As férias se aproximam e um destino sempre concorrido é a serra gaúcha que, neste ano, comemora os 150 anos da imigração italiana no Rio Grande do Sul. Passando por Bento Gonçalves, considerada a capital brasileira do vinho, o enoturismo se destaca. Foi lá que nasceu a primeira iniciativa dessa atividade no país, hoje disseminada por várias regiões.
A Cooperativa Vinícola Aurora, pioneira, desbravou esse nicho em 1967. No Distrito Federal, seus vinhos, sucos, espumantes e coolers são bastante conhecidos. A capital do país é o quarto destino de seus produtos, ficando atrás de São Paulo, do Rio Grande do Sul e de Santa Catarina.
E para quem quer conhecer o caminho trilhado do agricultor ao consumidor, a Aurora oferece uma programação inesquecível aos visitantes, com uma diversidade de experiências distribuídas nas unidades matriz e Vale dos Vinhedos, ambas em Bento Gonçalves, e no município vizinho de Pinto Bandeira.

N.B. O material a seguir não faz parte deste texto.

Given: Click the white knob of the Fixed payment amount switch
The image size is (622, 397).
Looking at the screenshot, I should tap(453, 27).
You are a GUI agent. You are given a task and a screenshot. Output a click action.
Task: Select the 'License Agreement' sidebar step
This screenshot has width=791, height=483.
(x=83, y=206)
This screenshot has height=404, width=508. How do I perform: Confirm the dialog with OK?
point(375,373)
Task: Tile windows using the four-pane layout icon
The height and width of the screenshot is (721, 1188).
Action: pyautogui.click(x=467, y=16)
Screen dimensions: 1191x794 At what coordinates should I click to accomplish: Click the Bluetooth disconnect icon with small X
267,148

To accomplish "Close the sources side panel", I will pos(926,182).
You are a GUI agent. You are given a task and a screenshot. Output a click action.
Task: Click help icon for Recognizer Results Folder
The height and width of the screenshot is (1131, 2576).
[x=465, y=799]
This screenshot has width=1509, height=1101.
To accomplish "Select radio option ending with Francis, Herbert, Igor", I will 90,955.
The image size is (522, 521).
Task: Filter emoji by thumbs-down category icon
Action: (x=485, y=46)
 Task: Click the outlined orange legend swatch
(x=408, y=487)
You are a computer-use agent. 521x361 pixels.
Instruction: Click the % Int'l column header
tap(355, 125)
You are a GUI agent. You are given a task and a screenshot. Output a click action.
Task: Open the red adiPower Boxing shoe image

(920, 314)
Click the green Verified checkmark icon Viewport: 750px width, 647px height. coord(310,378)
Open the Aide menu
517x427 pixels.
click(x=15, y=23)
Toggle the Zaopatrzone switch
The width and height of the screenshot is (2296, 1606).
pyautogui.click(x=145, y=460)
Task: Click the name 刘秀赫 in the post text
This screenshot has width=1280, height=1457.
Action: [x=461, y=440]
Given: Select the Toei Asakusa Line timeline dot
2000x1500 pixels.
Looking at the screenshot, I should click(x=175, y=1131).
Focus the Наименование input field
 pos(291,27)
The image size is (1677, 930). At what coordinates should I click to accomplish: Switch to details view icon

O maior sucesso entre essas vivências é a Aurora Città, na sede da cooperativa, um tour guiado gratuito que inclui apresentação sobre a história da vinícola, explicação sobre os processos de produção e degustação de bebidas.
Apaixonada pelo ofício, sempre que possível, Ana Maria De Paris Possamai, gerente de turismo da cooperativa, também acompanha os que chegam para iniciar o contato com o vinho e/ou a arte da produção das bebidas derivadas da uva.
Uma das dúvidas de muitos é como diferenciar um bom vinho de um nem tanto, algo que, na verdade, depende de cada um. "O vinho que é bom para mim pode ser horrível para o outro. É muito uma questão de paladar", assinala Ana Maria. Para ela, o que se faz é buscar os hábitos de quem quer experimentar o vinho, mesmo que nunca tenha tomado.
"Se a pessoa já consome algum tipo de bebida que é mais amarguinha, eu posso indicar um Pinot Noir, que é um vinho de entrada, mais leve, sem tanto tanino. Ou um vinho branco, é mais fácil começar por ele. Porém, não posso sair mostrando um Gran Reserva Tannat, porque ela vai odiar, nunca mais vai tentar beber vinho na vida. Ele é muito bom, mas a gente precisa entender em que categoria de consumo essa pessoa está" detalha.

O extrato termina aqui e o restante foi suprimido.